Part one of the Ghanaian Handicraft series.
Wood-carving is one of the oldest craft traditions in Ghana. Wooden sculpture is produced throughout the country and has a high export value. Two weeks ago we visited the village of Ahwiaa to observe and talk to artisans trained in the traditional discipline.
Wood is delivered to them from the forests hewn roughly into the intended shape of the end product. From there small outdoor workshops of carvers set about shaping the objects into final form. The workshops are a welter of flying wood chips, sweat, and clanking. Masters silently instruct their apprentices.
It all seems so random and haphazard, but obviously these gentlemen know what they are doing. And they are all gentlemen. Female woodworking is taboo mostly because of the posture assumed by artisans: the wood chunk is held between the legs and shaped there. Ghanaians disapprove of tools being used in the vicinity of female genitals.

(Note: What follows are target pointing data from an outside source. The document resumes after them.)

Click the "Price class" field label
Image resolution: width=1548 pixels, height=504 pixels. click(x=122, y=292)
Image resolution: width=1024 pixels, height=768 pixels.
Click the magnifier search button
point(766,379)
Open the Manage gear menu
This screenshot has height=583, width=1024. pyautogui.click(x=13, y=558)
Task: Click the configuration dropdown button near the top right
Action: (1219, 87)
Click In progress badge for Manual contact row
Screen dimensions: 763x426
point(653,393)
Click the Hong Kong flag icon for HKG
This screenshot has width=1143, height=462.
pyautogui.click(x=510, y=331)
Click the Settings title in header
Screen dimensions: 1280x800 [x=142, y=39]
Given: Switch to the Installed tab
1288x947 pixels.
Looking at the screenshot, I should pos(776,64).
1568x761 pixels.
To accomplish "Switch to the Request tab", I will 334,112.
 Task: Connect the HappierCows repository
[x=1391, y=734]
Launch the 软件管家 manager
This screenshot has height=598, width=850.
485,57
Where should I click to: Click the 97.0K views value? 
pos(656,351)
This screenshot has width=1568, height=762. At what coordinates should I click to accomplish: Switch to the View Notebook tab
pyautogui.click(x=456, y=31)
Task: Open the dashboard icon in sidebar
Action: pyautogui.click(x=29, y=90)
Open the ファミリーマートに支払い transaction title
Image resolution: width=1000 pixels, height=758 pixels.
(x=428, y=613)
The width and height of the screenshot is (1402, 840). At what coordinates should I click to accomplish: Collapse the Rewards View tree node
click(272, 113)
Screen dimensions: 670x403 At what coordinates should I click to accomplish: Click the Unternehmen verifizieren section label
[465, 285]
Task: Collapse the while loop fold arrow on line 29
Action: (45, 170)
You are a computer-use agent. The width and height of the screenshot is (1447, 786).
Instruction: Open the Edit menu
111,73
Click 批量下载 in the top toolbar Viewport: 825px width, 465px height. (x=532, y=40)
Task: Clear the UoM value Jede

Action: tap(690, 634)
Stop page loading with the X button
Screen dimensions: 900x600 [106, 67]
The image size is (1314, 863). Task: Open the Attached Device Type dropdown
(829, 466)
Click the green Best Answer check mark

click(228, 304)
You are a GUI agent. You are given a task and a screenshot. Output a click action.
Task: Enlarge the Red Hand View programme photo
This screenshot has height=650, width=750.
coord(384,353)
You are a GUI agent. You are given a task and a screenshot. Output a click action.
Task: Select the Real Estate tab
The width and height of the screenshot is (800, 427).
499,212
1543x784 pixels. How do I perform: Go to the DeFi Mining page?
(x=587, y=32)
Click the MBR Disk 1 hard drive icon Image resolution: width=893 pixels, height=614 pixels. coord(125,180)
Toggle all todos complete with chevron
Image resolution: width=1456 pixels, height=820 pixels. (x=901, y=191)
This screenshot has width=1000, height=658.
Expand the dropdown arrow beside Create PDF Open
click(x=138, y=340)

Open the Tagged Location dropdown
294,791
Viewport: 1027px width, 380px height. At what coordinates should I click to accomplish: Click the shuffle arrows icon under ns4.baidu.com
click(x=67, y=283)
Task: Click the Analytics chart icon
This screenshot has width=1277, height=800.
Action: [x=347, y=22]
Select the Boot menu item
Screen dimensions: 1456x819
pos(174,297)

The artisans are preternaturally fit. They look carved from solid material too. The main implement is a metal gouge placed carefully on the wood and then struck by a mallet. The carvers wear two pairs of pants over one another for protection. The outer pants are ripped and frayed from numerous skewed strikes.
We visited the main woodworking area in Ghana, an area of the Ashanti region near Kumasi. Traditionally the king of the Ashanti (called the Asantahene, currently Otumfuo Nana Osei Tutu II) is the custodian of all arts in the region because of the historic relationship between craftsmanship and the royal house. What this means today is that he serves a quasi-governmental position of promotion and support for the arts, including being the nominal patron of our organization Aid to Artisans.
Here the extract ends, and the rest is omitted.